Async File IO with Akka and Java 7

Akka provides tons of nice facilities to deal with concurrent and asynchronous operations. However at the edges it often gets rougher when you deal with the non Akka world. For example traditional Java file access is synchronous. That can be annoying when you read large files, especially if those files are on another machine.

Java 7 brings a new nice API for doing asynchronous file operations: The AsynchronousFileChannel API. This allows us to read and write stuff asynchronously easily. I’ve written a small wrapper which integrates a little better with Akka.
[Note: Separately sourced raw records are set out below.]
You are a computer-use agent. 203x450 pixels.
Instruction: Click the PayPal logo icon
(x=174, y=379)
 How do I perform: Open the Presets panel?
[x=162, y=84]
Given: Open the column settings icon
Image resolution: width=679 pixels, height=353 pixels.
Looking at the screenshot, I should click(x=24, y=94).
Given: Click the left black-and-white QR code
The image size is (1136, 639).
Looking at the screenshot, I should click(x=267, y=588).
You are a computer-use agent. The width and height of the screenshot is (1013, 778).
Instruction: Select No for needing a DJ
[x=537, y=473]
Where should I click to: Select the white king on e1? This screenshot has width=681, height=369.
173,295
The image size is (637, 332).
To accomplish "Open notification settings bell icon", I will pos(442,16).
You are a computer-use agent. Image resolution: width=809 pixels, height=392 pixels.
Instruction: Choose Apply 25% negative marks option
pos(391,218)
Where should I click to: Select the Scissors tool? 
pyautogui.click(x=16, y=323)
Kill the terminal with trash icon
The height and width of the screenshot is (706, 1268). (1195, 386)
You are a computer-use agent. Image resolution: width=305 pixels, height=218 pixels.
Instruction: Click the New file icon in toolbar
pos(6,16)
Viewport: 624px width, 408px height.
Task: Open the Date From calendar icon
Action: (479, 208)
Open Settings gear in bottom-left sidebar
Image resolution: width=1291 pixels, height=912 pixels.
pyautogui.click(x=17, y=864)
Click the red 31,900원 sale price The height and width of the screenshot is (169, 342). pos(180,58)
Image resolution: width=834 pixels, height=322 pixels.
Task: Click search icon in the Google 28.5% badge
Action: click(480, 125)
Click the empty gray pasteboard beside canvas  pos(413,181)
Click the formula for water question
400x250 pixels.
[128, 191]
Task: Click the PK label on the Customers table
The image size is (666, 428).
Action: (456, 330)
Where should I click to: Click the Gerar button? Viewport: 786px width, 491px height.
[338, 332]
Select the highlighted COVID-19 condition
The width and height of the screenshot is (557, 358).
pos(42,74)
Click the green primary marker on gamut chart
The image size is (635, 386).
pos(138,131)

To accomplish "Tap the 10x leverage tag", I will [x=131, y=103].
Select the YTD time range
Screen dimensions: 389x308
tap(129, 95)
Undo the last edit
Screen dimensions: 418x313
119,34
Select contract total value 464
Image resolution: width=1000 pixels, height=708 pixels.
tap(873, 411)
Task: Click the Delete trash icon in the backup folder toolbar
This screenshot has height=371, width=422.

Really, don't wait while the guy is reading

Really, don't wait while the guy is reading

Reading a File

First, the operations need an ExecutionContext, like other Akka constructs. The execution context is used to dispatch the results of asynchronous request. So we need to declare an execution context. Actors already have an execution context which you can use for this. After that you can open files with the FileIO.open method. All operation will return there result as a Akka future, so that you can all tools from the Akka world:

import akka.dispatch.{ ExecutionContext, Promise }
import info.gamlor.io.FileIO
 
// A plain execution context
implicit val dispatcher = ExecutionContext.fromExecutorService(yourExecutorServiceGoesHere)

// or within an actor
implicit val dispatcher = context.dispatcher

val file = FileIO.open("myFile.data")
// read 200 bytes from the beginning of the file
val readResultFuture = file.read(0,200)

// do stuff with the future
readResultFuture.onSuccess({
  case bytes:ByteString=>{
println(bytes.utf8String)
  }
}).andThen{ case _ => file.close()} // Close when we're done reading

The API wraps results in Akka ByteStrings, which are immutable byte arrays. This means you can easily send the raw data around and don’t have to worry about any modifications.

Using Iteratees

Now when you read a file asynchronously data is usually transferred in chunks. That makes it harder to parse the data. One way to do this is with Iteratees. The FileIO instances can use Akka iteratees to process the file input. There two methods for this: The ‘readAll’ method reads the file until the Iteratee is done or the file ends. This is useful when you want to parse the file as a whole in a certain structure. The ‘readSegments’ method reads until the iteratee is done, collects that result and start over parsing the rest of the file. This is handy when you need to parse a file with a repeated structure, for example parse each line.
Parsing everything with an Iteratee:

case class Page(header: String, body: String, footer: String)


val parser = for {
headerLine <- IO.takeUntil(ByteString("\n"))
body <- IO.takeUntil(ByteString("[End-Body]"))
footer <- IO.takeUntil(ByteString("[End-Footer]"))
} yield Page(headerLine.utf8String, body.utf8String, footer.utf8String)
// We can use an iteraree as parser.
// The parse result will be in the future.
// There are overload available to read from certain positions.
val readResultFuture = file.readAll(parser)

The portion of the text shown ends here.